A central aspect in their philosophy appears to be: “Don’t be a dick.”
“One of the things I dislike approximately a few comedy is that it is able to often be pretty mean,” says James. But most of their technology, now of their mid- to overdue 30s, humans like James Acaster, Nish Kumar, Josie Long, Isy Suttie (James’s partner) and Sara Pascoe (Robins’s ex), seem to get alongside. “There’s a chronic fable that comedians are all back-stabbing, sour hacks,” says James. “And that hasn’t been proper for about 10 years,” interjects Robins.
At gift, at the more combative cease of the comedy spectrum is a trope that amounts to little greater than a Jim Davidson or Jeremy Clarkson whine reheated for the Twitter age: the idea that you could’t say whatever nowadays, and that younger humans are indignant with the aid of the whole lot. It’s some thing that rankles with Robins specifically. “If Ricky Gervais punched down any similarly he’d lose his stability,” he wrote in a column inside the Metro in April. A week later, ex-Python Terry Gilliam made headlines inside the Daily Mail with the criticism: “We can’t chuckle at all of us as it causes offence.”

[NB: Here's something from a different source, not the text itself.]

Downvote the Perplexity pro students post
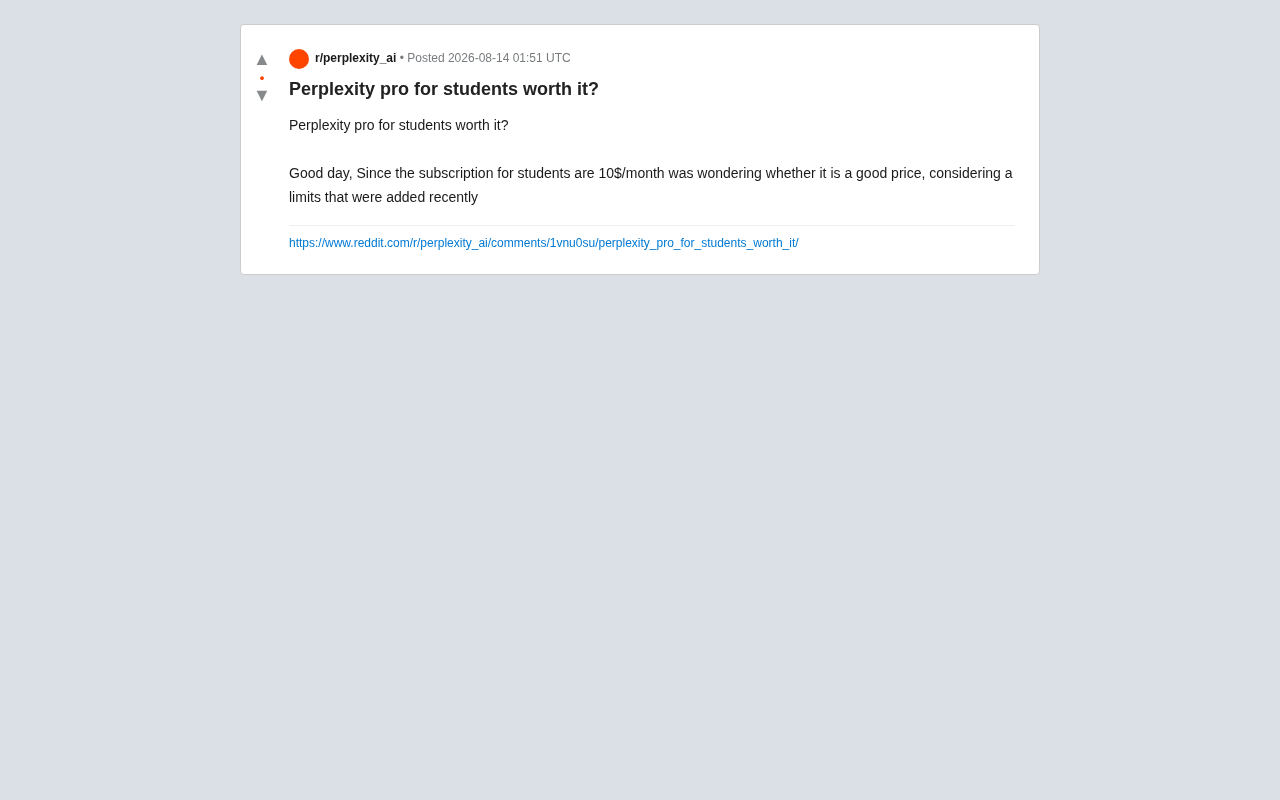1280x800 pixels. (x=262, y=95)
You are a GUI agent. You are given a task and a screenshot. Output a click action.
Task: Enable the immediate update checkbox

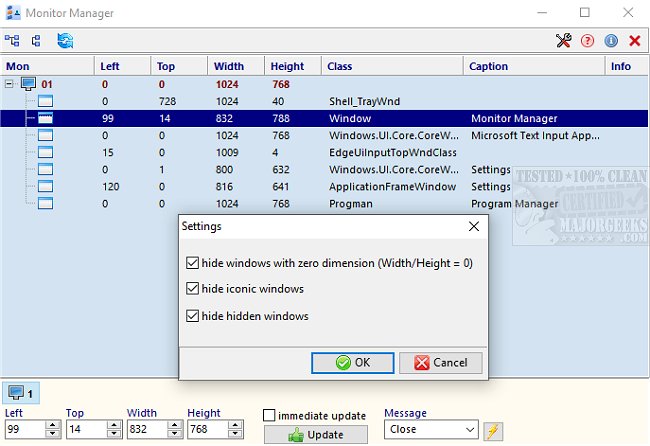pos(270,415)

“Well then he’s thick,” says Robins, with out hesitation. “They all are. Jonathan Pie is thick. Terry Gilliam is thick. It’s a whole fallacy.”
But why is the idea of a generation of “snowflakes” at the upward thrust in the mean time?

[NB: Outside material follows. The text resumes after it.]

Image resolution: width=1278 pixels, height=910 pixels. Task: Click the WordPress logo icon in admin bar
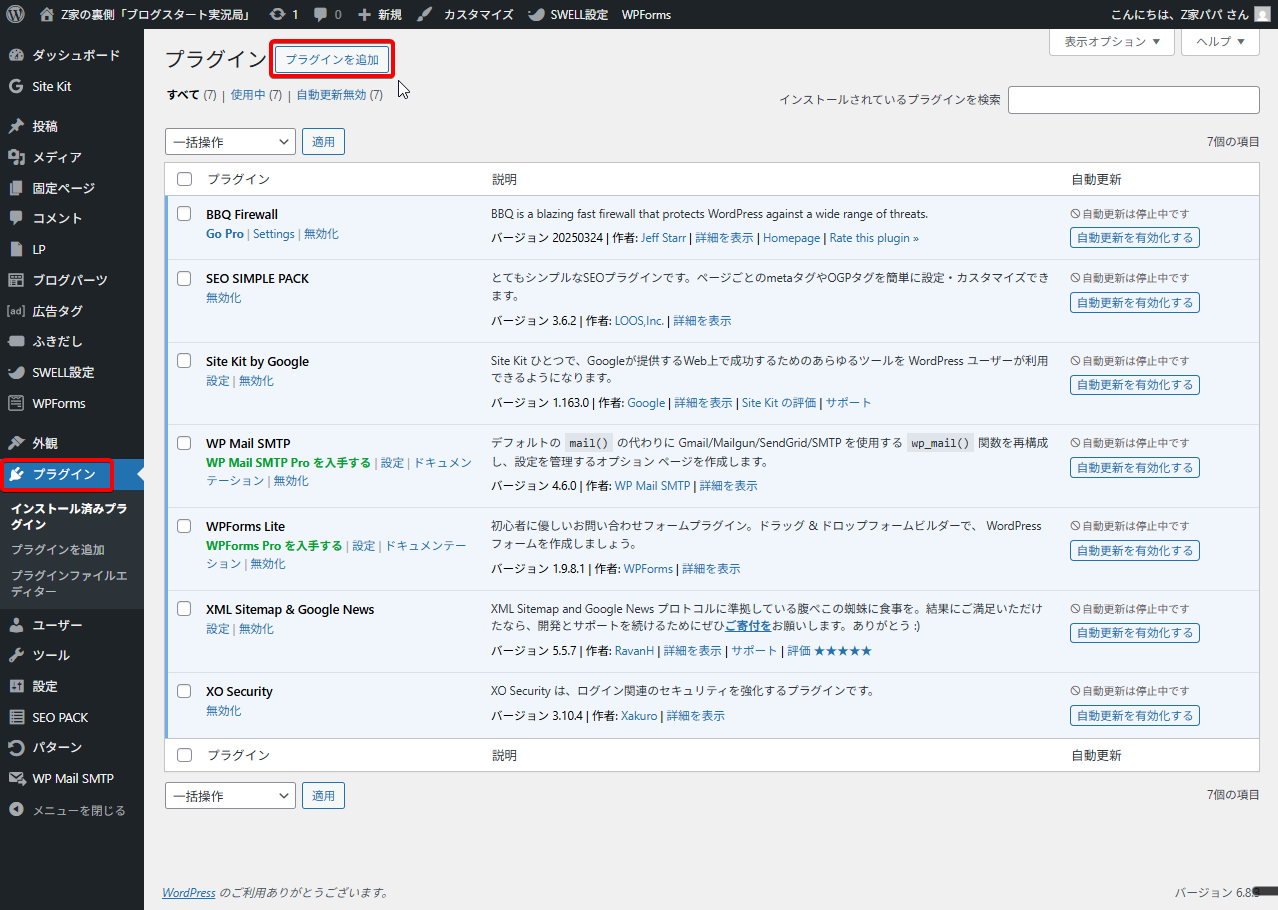tap(15, 15)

“It appears to be in particular privileged white men, who see other human beings getting extra freedom, extra equality and extra possibility as by hook or by crook taking something faraway from them. It’s the equal principle that’s fed the a ways proper for the beyond century. What’s worse is when it is human beings with more opportunity than maximum making that point, doing it on TV, with a massive platform. You are the 1% of the 1% of the 1%. That is how lucky you’re. And you’re announcing, ‘Well, if a person can transition to a female, then… I’m a dustbin.’ Ugh.”
They seem as do away with with the aid of conceitedness as they are with the aid of suggest-spiritedness. For Robins, self-doubt is a constant accomplice, but a creative engine, too. His new display is called Hot Shame, a mirrored image of “the moments in life that hang-out me”. “I’m lucky in that once I’m at my absolute lowest, at some point I’ll be capable of glide above that second and chortle, to see how ludicrous it’s far for a person to burst in to tears because he’s involved he’s bought the incorrect dehumidifier.”

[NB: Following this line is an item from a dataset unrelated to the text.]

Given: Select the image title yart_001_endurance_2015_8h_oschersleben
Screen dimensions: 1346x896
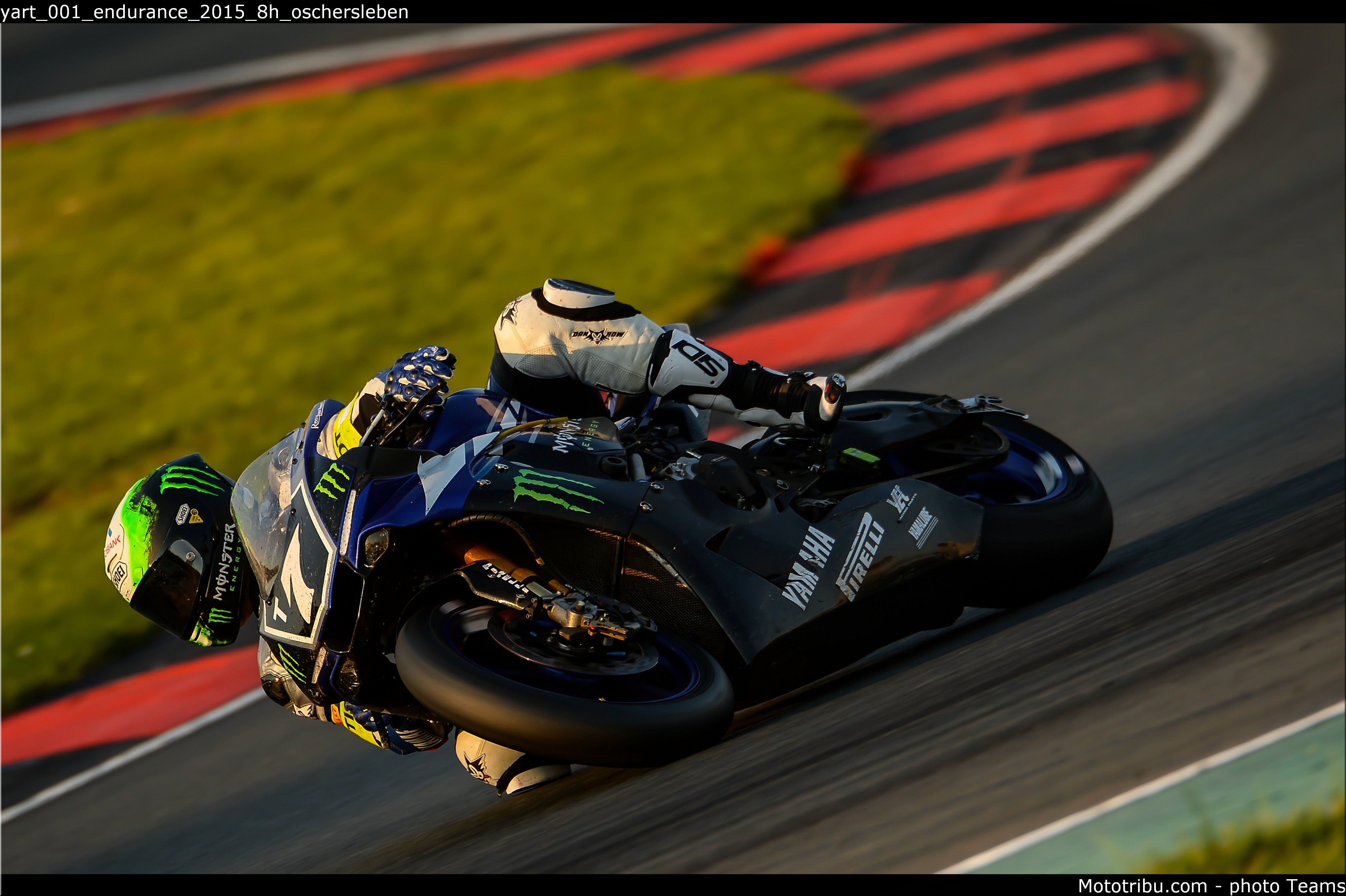Looking at the screenshot, I should [205, 11].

It is precisely this form of relatable absurdity which continues their fanatics’ praise flooding in. “I’m usually surprised through it, each day,” says James of their enthusiasts. “Because if I wasn’t surprised by means of it, I might emerge as an egomaniac. If you ever notion that that became the appropriate order of factors, you would become pretty ordinary. It’s just me chatting to my pal for an hour or – and that simply occurs to mean an lousy lot to a few human beings.”